While Webster held the job as the vice president for advancement, he was also a member of the campus master planning steering committee and the steering committee for the $35 million renovation and expansion of the Lowry Campus Center.

Webster became interim president of The College of Wooster, in 2022 and held it until 2023. During this period, he initiated a sustainable budget planning process and oversaw the grand opening of the renovated Lowry Center.

On July 1, 2023, Webster became the 18th president of Albion College. During his tenure as the college’s president, he launched the college's Pathway Forward plan. During 2023, he led efforts for Albion to join CREDO’s Moving the Needle cohort, a campus-wide focus on increasing retention and graduation rates of all students.
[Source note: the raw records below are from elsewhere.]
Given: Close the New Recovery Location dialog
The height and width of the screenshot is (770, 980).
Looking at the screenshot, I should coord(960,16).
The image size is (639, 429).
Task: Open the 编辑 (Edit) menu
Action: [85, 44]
==Affiliations and awards==

Webster is on the board of directors for the Michigan Independent Colleges and Universities and the Great Lakes Colleges Association. He represents the Michigan Intercollegiate Athletic Association as a member of the NCAA’s President’s Advisory Group for Division III athletics.

In 2014, Webster received an Education Fundraising Award for Overall Performance from the Council for the Advancement and Support of Education (CASE) in recognition of the success of Ripon College’s Imagine Tomorrow campaign.

Webster was appointed into the 2014-2015 cohort for the American Academic Leadership Institute's Executive Leadership Academy in Washington, DC.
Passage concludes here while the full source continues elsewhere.